Lazard paid out nearly 70 percent of its net revenue in compensation last quarter, a higher ratio than bigger Wall Street rivals Goldman Sachs Group, Morgan Stanley and JPMorgan.
But Bucaille said that underlying pay packages directly related to first-quarter performance reflected an assumption that Lazard will pay out 60 percent of its revenue, down from an adjusted rate of 62 percent in 2011.
“We are very focused on compensation,” Bucaille said, especially as markets remain fragile.
Although market conditions improved during the first quarter compared with a dismal end to 2011, it was still generally a weak period for investment banking business across Wall Street. Lower deal volumes led analysts to assume that profits would be weak compared with a strong first quarter in 2011.
However, Lazard’s financial advisory business reported higher revenue thanks to a sharp rise in restructuring activity, as well as an increase in fees from mergers and acquisitions and strategic advice.
“Unlike its independent advisory firm peers, Lazard grew advisory revenues both on a sequential and year-over-year basis, and its asset management business held up quite a bit better as well,” said David Trone, an analyst with JMP Securities.
Lazard, which is one the largest independent advisory firms globally, competes against big Wall Street banks like Goldman as well as smaller firms like Evercore Partners Inc for positions on big deals. Lazard’s first-quarter results were helped by its position on three of the 10 largest M&A deals, as well as its advisory role in Greece’s sovereign bond exchange.

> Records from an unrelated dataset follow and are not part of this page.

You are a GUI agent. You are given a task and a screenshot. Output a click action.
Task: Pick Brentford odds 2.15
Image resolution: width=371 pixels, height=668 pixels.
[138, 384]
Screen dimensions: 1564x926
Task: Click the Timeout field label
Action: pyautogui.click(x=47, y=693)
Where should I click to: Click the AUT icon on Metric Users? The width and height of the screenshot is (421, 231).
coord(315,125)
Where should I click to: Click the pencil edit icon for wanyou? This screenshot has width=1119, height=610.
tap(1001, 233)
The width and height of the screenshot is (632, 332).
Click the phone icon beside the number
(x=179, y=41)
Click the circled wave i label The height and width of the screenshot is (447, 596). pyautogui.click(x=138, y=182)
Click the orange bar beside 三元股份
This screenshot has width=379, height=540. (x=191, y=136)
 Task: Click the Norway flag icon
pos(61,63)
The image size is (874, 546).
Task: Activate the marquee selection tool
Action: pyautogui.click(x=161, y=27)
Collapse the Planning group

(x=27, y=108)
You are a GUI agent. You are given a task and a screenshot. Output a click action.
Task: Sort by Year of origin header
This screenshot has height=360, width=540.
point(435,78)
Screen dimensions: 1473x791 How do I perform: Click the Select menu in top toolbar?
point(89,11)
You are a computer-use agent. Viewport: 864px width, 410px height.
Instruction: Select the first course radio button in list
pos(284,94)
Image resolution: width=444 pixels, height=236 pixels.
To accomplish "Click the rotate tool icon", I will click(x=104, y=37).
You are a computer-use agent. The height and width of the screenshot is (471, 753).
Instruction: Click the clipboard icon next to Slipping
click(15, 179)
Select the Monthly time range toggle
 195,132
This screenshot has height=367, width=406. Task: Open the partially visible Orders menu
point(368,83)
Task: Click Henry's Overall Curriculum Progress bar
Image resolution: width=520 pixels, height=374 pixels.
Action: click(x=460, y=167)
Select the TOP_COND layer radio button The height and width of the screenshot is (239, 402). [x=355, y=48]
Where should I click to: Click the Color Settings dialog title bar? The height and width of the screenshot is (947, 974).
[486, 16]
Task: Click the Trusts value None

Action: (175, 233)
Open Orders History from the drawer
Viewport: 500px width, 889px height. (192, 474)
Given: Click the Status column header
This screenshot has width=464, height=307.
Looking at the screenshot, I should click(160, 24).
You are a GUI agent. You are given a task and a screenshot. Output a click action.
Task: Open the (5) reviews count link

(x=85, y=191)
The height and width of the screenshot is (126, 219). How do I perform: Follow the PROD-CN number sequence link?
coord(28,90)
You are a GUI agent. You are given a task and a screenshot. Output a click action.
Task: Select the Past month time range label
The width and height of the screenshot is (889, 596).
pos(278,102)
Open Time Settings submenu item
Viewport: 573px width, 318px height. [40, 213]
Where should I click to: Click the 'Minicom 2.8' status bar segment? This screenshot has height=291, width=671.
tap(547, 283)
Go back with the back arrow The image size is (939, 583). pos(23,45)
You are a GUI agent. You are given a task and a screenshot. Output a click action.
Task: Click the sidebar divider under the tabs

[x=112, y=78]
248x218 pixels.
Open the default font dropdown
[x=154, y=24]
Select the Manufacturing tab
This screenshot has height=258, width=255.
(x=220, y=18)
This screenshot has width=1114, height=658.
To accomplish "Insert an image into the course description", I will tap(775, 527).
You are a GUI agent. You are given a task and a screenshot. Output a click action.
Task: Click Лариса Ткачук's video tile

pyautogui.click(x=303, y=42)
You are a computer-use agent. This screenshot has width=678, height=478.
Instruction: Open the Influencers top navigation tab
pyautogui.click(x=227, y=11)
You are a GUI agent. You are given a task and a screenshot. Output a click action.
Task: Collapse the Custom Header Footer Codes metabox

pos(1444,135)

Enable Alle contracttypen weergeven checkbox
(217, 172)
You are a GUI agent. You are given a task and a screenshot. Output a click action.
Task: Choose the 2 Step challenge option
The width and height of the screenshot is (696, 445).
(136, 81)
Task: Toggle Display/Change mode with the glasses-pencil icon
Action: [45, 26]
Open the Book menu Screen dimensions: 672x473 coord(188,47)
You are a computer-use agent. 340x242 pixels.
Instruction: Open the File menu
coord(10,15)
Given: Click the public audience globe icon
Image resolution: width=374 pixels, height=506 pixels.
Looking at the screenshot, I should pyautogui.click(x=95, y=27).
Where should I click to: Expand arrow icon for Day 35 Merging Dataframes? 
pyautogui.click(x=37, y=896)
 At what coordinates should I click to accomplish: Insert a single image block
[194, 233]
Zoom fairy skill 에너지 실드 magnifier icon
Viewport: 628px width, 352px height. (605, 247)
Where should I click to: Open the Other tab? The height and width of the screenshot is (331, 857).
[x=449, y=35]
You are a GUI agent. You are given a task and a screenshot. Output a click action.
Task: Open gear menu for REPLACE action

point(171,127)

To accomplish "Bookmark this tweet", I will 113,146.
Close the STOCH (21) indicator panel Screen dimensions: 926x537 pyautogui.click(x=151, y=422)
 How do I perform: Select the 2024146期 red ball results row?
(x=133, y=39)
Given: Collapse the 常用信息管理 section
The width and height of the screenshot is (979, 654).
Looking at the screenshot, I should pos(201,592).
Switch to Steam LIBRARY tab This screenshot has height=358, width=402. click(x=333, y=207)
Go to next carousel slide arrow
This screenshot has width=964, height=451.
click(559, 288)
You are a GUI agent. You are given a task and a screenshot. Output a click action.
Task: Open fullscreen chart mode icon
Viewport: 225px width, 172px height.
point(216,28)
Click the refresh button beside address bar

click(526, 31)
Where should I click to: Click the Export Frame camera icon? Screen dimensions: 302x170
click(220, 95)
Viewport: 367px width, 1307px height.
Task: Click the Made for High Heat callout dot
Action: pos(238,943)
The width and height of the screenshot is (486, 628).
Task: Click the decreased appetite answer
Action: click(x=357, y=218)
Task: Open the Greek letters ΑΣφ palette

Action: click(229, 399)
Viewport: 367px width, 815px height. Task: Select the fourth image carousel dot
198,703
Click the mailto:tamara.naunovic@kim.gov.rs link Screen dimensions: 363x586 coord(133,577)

Lazard’s other major business, asset management, reported a 6 percent decline in revenue. The division faced $200 million in net outflows during the quarter and a corresponding decline in management fees, though results were better than the previous period, when investor activity was at a lull.
Overall, Lazard’s net revenue rose 11 percent, to $486 million from $438 million in the year-ago period.
Its operating expenses rose 23 percent, to $448.2 million from $364.6 million a year before, reflecting both the higher compensation costs and higher spending on items like office space, equipment and marketing.
Lazard’s net income attributable to common shareholders dropped 54 percent, to $26 million, or 20 cents per share, from $55 million, or 43 cents per share, in the year-ago period.
Adjusting for the one-time charge, Lazard’s earnings fell 23 percent, to $44.8 million, or 33 cents per share. Analysts had expected a comparable profit of 25 cents per share, according to Thomson Reuters I/B/E/S.
Lazard’s shares were up 1.2 percent to $27.10 in afternoon trading. The stock was up 2.6 percent so far this year as of Thursday’s close.